Dans l’amendement n° 43 de la commission, il est proposé non seulement un partenariat entre l’établissement public et toutes les collectivités – communes, départements, région – et tous les institutionnels – chambres de commerce, d’agriculture, d’artisanat –, mais également des contrats opérationnels avec des personnes morales de droit public ou de droit privé, comme des associations d’insertion s’engageant dans des opérations de réhabilitation de torrents, de nettoyage de haies ou encore de débroussaillage de forêt.

Notre raisonnement est le même que le vôtre, mais nous allons plus loin et généralisons le dispositif pour n’oublier aucune possibilité de partenariat et de contractualisation.

M. le président. Madame Taubira, retirez-vous votre amendement ?

Mme Christiane Taubira. L’amendement n° 43 étant signé du président de la commission, il a toutes les chances d’être adopté : je consens donc à retirer le mien.

M. le président. L’amendement n° 138, deuxième rectification, est retiré.

Je suis saisi d'un amendement n° 42.

La parole est à M. le rapporteur, pour le soutenir.

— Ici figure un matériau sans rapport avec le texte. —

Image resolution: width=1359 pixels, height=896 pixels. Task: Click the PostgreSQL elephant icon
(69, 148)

M. Jean-Pierre Giran, rapporteur. Le projet de loia omis de préciser à qui incombe l’élaboration du projet de charte. Cet amendement prévoit que ce soit l’établissement public pour les parcs existants et le groupement d’intérêt public pour les parcs à créer.

M. le président. Quel est l'avis du Gouvernement ?

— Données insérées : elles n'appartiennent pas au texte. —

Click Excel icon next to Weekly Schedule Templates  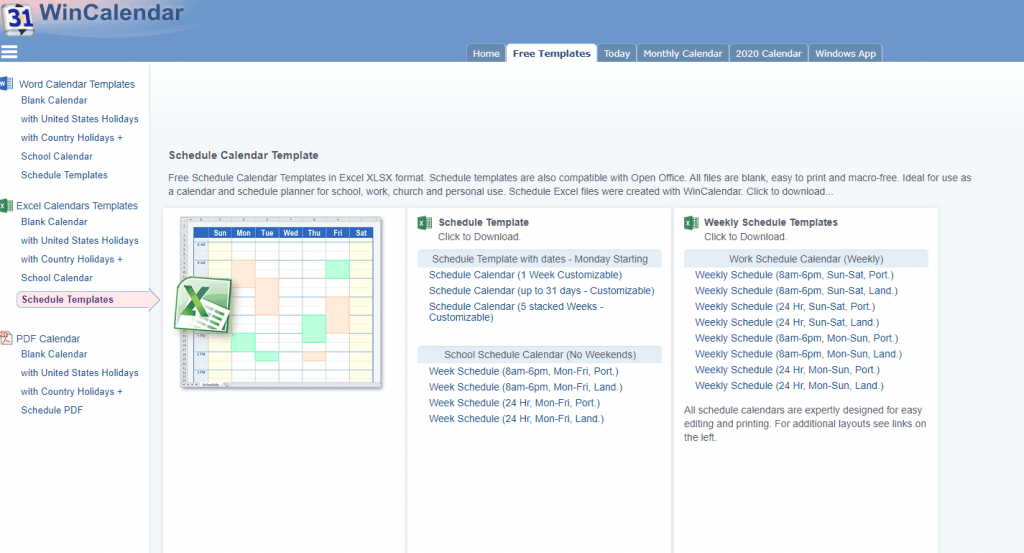pyautogui.click(x=690, y=223)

Mme la ministre de l’écologie et du développement durable. Sagesse.

M. le président. La parole est à M. Jean Lassalle.

M. Jean Lassalle. Il ne faudrait pas que les communes de l’ancienne zone périphérique, qui étaient déjà organisées et avaient déjà signé une charte avec l’État, puissent se trouver déboutées – si je puis dire – de leurs droits. Une adéquation entre les deux organisations est nécessaire.

Le parc national prend l’initiative là où il n’y a rien. Mais là où il existe déjà quelque chose, le groupement des communes peut parfaitement prendre l’initiative dans la zone d’adhésion.

M. le président. Je mets aux voix l'amendement n° 42.

(L'amendement est adopté.)

M. le président. Je suis saisi de deux amendements, nos 43 et 200, pouvant être soumis à une discussion commune.

L’amendement n° 43 fait l’objet de deux sous-amendements, nos 177 et 176.

La parole est à M. le rapporteur, pour soutenir l’amendement n° 43.

M. Jean-Pierre Giran, rapporteur. Cet amendement résulte de la volonté de décliner la procédure de partenariat à l’intérieur de la charte.

M. le président. Quel est l'avis du Gouvernement ?

Mme la ministre de l’écologie et du développement durable. Le Gouvernement s’en remet à la sagesse de l’Assemblée.

M. le président. La parole est à M. Jean-Paul Chanteguet.

M. Jean-Paul Chanteguet. Je m’interroge sur la rédaction de l’amendement n° 43, qui indique : « L’établissement public du parc national peut également proposer à d’autres personnes morales de droit public ou de droit privé, concernées par le parc national… » Cette dernière expression me paraît peu précise. Qui peut être concerné par le parc national ?

M. le président. La parole est à M. Yves Cochet, pour défendre l’amendement n° 200.

M. Yves Cochet. Je préfère la rédaction de mon amendement n° 200 à celle de l’amendement n° 43.

Il peut y avoir, bien entendu, des contrats de partenariat avec les collectivités territoriales. Elles-mêmes peuvent décliner ce partenariat avec d’autres instances.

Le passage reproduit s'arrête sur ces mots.